Dans une correspondance datée du 22 mai 2026, adressée au président du CSPJ, le RNDDH accuse le juge d’instruction Cyprien Jean F. Denis Pierre d’avoir ordonné des mesures jugées excessives contre son directeur exécutif, Pierre Espérance, ainsi que contre les locaux de l’organisation.
Selon le document consulté par notre rédaction, une ordonnance de perquisition visant la résidence de Pierre Espérance à Delmas 75 ainsi que le siège du RNDDH a été émise le 19 mai 2026. Le magistrat aurait également autorisé la saisie de documents liés à l’enquête.
Le RNDDH affirme ne pas s’opposer aux investigations judiciaires autour de l’assassinat de Jovenel Moïse, mais estime que certaines décisions reposeraient davantage sur des accusations relayées sur les réseaux sociaux que sur des éléments de preuve solides.

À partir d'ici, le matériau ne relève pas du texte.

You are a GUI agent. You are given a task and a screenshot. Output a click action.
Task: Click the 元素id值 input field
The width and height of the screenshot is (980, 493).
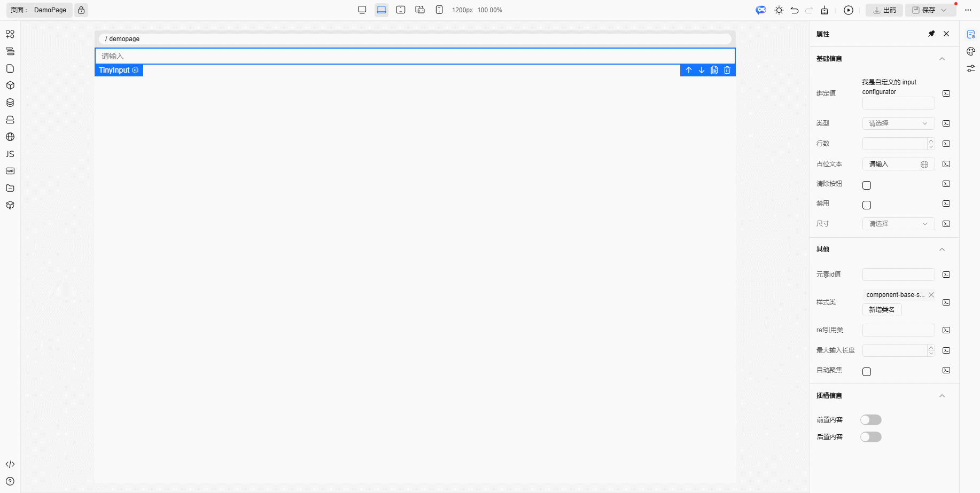coord(898,275)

L’organisation évoque aussi des soupçons de comportements contraires à l’éthique judiciaire, notamment des rencontres présumées entre le juge et certains inculpés en dehors du cadre légal de l’instruction.
Le RNDDH considère que ces pratiques risquent d’affaiblir davantage la confiance déjà fragile envers le système judiciaire haïtien. L’organisation annonce également envisager des démarches auprès d’instances internationales de défense des droits humains afin d’alerter sur ce qu’elle présente comme des menaces contre l’espace civique en Haïti.